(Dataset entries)

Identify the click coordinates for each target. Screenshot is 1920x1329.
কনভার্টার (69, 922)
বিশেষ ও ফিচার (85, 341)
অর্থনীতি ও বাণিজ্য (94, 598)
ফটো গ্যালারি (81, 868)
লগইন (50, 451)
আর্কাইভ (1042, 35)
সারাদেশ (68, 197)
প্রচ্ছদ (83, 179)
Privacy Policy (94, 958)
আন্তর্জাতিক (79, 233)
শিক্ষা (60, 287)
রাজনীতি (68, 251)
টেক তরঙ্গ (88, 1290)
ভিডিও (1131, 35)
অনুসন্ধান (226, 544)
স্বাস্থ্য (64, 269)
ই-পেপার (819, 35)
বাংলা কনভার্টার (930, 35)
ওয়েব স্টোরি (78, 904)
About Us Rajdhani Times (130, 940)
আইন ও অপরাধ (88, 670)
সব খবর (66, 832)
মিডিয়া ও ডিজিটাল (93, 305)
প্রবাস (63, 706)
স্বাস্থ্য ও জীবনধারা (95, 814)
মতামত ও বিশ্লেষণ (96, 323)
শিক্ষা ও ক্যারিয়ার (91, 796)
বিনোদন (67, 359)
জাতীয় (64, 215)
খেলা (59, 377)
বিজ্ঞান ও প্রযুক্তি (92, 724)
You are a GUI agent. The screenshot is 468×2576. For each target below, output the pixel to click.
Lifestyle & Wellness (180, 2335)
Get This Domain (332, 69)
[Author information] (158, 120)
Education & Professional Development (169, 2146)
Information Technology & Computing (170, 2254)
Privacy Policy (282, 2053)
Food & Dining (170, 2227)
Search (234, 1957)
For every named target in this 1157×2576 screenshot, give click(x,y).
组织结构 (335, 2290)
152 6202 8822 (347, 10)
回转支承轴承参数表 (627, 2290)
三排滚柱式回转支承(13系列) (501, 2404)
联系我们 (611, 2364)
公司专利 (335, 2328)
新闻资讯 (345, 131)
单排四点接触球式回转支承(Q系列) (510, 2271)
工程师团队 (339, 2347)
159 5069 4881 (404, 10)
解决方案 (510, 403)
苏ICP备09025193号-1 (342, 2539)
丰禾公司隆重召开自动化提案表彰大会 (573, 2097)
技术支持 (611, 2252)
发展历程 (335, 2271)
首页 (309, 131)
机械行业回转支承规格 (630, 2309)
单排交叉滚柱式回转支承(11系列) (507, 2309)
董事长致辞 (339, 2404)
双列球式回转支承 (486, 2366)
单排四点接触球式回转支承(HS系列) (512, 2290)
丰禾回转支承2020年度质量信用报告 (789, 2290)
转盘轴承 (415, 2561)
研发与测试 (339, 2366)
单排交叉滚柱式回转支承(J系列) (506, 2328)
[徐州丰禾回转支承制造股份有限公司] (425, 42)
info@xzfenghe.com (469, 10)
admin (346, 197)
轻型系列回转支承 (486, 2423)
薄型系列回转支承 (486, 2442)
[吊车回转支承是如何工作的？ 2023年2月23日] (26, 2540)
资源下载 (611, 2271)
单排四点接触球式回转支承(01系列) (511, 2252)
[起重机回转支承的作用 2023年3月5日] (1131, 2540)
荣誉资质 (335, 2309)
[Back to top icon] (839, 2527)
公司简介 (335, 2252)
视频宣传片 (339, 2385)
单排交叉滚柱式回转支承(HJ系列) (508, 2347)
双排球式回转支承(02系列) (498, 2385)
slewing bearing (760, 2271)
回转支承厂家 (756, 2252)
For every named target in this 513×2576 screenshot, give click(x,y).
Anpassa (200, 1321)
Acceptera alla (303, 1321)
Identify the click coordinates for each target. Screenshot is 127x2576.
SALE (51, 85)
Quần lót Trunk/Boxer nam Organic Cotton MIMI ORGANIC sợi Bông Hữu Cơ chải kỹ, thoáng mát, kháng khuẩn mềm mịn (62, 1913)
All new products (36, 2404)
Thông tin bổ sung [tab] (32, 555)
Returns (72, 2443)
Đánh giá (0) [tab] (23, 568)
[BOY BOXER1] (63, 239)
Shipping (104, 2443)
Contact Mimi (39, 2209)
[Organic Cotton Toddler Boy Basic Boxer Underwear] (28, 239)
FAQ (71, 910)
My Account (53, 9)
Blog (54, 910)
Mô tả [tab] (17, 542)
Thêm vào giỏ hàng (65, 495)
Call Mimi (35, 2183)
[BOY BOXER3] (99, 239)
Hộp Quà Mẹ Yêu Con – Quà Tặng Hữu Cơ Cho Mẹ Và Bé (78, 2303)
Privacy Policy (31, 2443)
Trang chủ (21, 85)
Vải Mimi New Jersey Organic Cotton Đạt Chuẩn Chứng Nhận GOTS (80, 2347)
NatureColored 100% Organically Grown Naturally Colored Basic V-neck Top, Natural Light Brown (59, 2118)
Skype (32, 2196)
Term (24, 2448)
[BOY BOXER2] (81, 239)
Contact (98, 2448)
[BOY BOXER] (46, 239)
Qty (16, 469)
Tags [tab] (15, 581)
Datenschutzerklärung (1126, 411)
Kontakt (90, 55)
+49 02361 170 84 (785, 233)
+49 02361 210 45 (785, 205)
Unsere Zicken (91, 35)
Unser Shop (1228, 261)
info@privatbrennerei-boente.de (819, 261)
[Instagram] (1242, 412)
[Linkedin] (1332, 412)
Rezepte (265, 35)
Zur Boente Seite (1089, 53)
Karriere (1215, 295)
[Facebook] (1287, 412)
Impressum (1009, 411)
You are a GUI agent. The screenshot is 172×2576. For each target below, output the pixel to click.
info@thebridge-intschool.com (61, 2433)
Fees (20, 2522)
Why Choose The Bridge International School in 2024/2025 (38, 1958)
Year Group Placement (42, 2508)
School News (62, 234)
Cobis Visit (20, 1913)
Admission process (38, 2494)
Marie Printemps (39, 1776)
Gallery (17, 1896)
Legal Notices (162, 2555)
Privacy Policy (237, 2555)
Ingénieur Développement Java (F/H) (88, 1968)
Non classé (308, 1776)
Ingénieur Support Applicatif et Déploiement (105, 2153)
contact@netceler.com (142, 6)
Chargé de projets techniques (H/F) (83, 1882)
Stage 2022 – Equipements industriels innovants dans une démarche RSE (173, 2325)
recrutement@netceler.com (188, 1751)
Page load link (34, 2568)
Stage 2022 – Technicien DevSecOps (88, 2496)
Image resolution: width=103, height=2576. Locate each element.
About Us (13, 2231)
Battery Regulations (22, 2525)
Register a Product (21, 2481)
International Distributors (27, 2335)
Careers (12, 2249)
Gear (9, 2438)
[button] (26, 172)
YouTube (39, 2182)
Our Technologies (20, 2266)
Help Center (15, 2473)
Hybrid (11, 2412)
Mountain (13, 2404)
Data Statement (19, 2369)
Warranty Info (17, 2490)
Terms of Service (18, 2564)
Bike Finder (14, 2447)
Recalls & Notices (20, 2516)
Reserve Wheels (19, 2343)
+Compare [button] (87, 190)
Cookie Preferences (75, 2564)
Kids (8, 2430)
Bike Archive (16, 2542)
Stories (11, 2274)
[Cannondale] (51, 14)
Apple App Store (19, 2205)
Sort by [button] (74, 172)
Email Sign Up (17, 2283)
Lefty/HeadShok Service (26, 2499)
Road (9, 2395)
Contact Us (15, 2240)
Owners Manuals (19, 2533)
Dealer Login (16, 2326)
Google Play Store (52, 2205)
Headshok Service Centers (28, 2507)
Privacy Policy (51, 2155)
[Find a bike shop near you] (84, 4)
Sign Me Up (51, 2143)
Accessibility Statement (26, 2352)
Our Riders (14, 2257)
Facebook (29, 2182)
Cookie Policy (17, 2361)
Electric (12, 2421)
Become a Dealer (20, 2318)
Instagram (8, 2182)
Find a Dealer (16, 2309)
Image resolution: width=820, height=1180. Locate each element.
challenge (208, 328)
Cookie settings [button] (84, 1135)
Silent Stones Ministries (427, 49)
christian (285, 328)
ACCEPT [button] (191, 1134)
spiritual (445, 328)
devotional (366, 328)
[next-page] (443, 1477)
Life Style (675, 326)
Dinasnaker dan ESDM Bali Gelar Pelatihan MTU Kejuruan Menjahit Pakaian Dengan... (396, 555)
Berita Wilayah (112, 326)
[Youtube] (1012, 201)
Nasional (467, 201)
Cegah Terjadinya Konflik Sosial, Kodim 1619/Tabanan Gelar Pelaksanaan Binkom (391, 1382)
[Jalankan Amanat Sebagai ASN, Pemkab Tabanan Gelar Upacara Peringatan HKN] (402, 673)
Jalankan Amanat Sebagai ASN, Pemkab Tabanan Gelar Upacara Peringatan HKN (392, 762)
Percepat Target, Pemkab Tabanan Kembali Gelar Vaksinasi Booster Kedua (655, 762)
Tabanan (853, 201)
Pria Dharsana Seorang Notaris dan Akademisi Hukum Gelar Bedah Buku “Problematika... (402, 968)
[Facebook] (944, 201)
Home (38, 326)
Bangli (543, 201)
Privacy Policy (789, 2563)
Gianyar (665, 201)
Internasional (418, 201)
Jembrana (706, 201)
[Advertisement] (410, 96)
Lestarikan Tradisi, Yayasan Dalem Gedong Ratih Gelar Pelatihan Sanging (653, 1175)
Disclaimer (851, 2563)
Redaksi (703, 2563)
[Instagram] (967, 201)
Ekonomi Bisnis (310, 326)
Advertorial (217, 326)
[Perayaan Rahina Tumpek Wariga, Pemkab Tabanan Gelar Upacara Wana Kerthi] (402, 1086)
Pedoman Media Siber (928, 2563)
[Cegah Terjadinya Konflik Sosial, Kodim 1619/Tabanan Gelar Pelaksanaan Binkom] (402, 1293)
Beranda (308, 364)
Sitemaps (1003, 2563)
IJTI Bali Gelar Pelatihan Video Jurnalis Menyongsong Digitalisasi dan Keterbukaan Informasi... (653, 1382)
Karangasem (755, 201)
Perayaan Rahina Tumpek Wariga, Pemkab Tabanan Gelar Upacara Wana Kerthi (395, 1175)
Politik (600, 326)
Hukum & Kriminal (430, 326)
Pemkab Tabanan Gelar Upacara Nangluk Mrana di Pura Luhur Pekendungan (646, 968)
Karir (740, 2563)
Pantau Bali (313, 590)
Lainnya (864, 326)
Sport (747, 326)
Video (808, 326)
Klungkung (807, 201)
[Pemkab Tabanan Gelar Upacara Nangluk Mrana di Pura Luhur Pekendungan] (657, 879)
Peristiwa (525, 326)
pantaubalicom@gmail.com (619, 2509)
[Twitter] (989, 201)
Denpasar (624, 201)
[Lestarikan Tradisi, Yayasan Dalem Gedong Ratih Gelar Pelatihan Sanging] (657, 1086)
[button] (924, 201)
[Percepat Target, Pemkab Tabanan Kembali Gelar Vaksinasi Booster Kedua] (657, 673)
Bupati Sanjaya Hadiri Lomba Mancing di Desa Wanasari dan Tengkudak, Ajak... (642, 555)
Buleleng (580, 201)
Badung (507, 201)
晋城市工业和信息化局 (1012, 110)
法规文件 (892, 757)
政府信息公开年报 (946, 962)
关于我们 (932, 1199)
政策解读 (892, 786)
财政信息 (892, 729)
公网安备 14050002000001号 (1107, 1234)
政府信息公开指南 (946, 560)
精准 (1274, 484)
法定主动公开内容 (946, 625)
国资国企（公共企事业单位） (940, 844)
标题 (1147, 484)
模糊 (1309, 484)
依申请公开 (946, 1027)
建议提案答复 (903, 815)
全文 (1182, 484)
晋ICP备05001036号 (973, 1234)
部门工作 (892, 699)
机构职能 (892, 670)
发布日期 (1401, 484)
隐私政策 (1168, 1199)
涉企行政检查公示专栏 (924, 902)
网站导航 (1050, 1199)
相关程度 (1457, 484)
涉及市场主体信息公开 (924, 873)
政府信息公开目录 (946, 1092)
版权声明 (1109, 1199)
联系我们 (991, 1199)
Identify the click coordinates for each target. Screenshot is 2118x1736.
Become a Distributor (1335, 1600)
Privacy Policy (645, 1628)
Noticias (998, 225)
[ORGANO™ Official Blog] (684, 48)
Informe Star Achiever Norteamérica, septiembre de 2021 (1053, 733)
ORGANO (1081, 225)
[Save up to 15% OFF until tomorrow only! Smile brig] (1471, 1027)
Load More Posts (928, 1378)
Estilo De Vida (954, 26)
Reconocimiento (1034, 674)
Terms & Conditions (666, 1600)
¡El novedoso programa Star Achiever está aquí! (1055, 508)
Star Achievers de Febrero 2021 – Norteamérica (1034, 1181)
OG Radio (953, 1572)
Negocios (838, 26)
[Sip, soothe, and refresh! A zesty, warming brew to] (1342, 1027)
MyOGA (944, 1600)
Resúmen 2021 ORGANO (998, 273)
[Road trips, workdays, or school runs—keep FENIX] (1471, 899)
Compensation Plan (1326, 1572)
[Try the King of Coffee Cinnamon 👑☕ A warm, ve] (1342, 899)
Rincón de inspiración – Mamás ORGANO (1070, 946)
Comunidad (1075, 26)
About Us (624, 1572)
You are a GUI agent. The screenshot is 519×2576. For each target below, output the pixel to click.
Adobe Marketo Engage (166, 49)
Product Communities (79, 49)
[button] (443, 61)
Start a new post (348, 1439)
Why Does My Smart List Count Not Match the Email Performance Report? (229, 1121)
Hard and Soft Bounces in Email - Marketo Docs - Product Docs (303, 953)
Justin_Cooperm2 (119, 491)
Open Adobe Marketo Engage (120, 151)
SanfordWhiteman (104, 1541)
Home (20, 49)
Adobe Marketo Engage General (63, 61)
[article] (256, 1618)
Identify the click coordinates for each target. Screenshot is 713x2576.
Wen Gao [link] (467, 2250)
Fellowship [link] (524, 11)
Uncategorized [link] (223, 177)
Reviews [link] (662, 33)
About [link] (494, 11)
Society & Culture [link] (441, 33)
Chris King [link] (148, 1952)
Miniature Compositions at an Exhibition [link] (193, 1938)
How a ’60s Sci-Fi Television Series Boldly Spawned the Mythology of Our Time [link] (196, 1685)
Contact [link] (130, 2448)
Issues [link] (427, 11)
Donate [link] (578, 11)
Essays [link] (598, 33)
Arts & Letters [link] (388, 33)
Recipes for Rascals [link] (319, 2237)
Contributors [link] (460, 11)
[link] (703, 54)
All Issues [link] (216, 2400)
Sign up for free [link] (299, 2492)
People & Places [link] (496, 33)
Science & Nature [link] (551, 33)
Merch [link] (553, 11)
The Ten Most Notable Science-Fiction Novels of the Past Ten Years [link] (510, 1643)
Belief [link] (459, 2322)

▶ _About this task_
Your answer must consist only of the lines from the start of the records above through the line with "SALE (51, 85)", each retyped exactly.

▶ _Answer to the problem_
Identify the click coordinates for each target. Screenshot is 1920x1329.
কনভার্টার (69, 922)
বিশেষ ও ফিচার (85, 341)
অর্থনীতি ও বাণিজ্য (94, 598)
ফটো গ্যালারি (81, 868)
লগইন (50, 451)
আর্কাইভ (1042, 35)
সারাদেশ (68, 197)
প্রচ্ছদ (83, 179)
Privacy Policy (94, 958)
আন্তর্জাতিক (79, 233)
শিক্ষা (60, 287)
রাজনীতি (68, 251)
টেক তরঙ্গ (88, 1290)
ভিডিও (1131, 35)
অনুসন্ধান (226, 544)
স্বাস্থ্য (64, 269)
ই-পেপার (819, 35)
বাংলা কনভার্টার (930, 35)
ওয়েব স্টোরি (78, 904)
About Us Rajdhani Times (130, 940)
আইন ও অপরাধ (88, 670)
সব খবর (66, 832)
মিডিয়া ও ডিজিটাল (93, 305)
প্রবাস (63, 706)
স্বাস্থ্য ও জীবনধারা (95, 814)
মতামত ও বিশ্লেষণ (96, 323)
শিক্ষা ও ক্যারিয়ার (91, 796)
বিনোদন (67, 359)
জাতীয় (64, 215)
খেলা (59, 377)
বিজ্ঞান ও প্রযুক্তি (92, 724)
You are a GUI agent. The screenshot is 468×2576. For each target below, output the pixel to click.
Lifestyle & Wellness (180, 2335)
Get This Domain (332, 69)
[Author information] (158, 120)
Education & Professional Development (169, 2146)
Information Technology & Computing (170, 2254)
Privacy Policy (282, 2053)
Food & Dining (170, 2227)
Search (234, 1957)
For every named target in this 1157×2576 screenshot, give click(x,y).
组织结构 (335, 2290)
152 6202 8822 (347, 10)
回转支承轴承参数表 (627, 2290)
三排滚柱式回转支承(13系列) (501, 2404)
联系我们 (611, 2364)
公司专利 (335, 2328)
新闻资讯 (345, 131)
单排四点接触球式回转支承(Q系列) (510, 2271)
工程师团队 (339, 2347)
159 5069 4881 (404, 10)
解决方案 (510, 403)
苏ICP备09025193号-1 (342, 2539)
丰禾公司隆重召开自动化提案表彰大会 (573, 2097)
技术支持 (611, 2252)
发展历程 (335, 2271)
首页 (309, 131)
机械行业回转支承规格 (630, 2309)
单排交叉滚柱式回转支承(11系列) (507, 2309)
董事长致辞 (339, 2404)
双列球式回转支承 (486, 2366)
单排四点接触球式回转支承(HS系列) (512, 2290)
丰禾回转支承2020年度质量信用报告 (789, 2290)
转盘轴承 (415, 2561)
研发与测试 (339, 2366)
单排交叉滚柱式回转支承(J系列) (506, 2328)
[徐州丰禾回转支承制造股份有限公司] (425, 42)
info@xzfenghe.com (469, 10)
admin (346, 197)
轻型系列回转支承 (486, 2423)
薄型系列回转支承 (486, 2442)
[吊车回转支承是如何工作的？ 2023年2月23日] (26, 2540)
资源下载 (611, 2271)
单排四点接触球式回转支承(01系列) (511, 2252)
[起重机回转支承的作用 2023年3月5日] (1131, 2540)
荣誉资质 (335, 2309)
[Back to top icon] (839, 2527)
公司简介 (335, 2252)
视频宣传片 (339, 2385)
单排交叉滚柱式回转支承(HJ系列) (508, 2347)
双排球式回转支承(02系列) (498, 2385)
slewing bearing (760, 2271)
回转支承厂家 (756, 2252)
For every named target in this 513×2576 screenshot, give click(x,y).
Anpassa (200, 1321)
Acceptera alla (303, 1321)
Identify the click coordinates for each target. Screenshot is 127x2576.
SALE (51, 85)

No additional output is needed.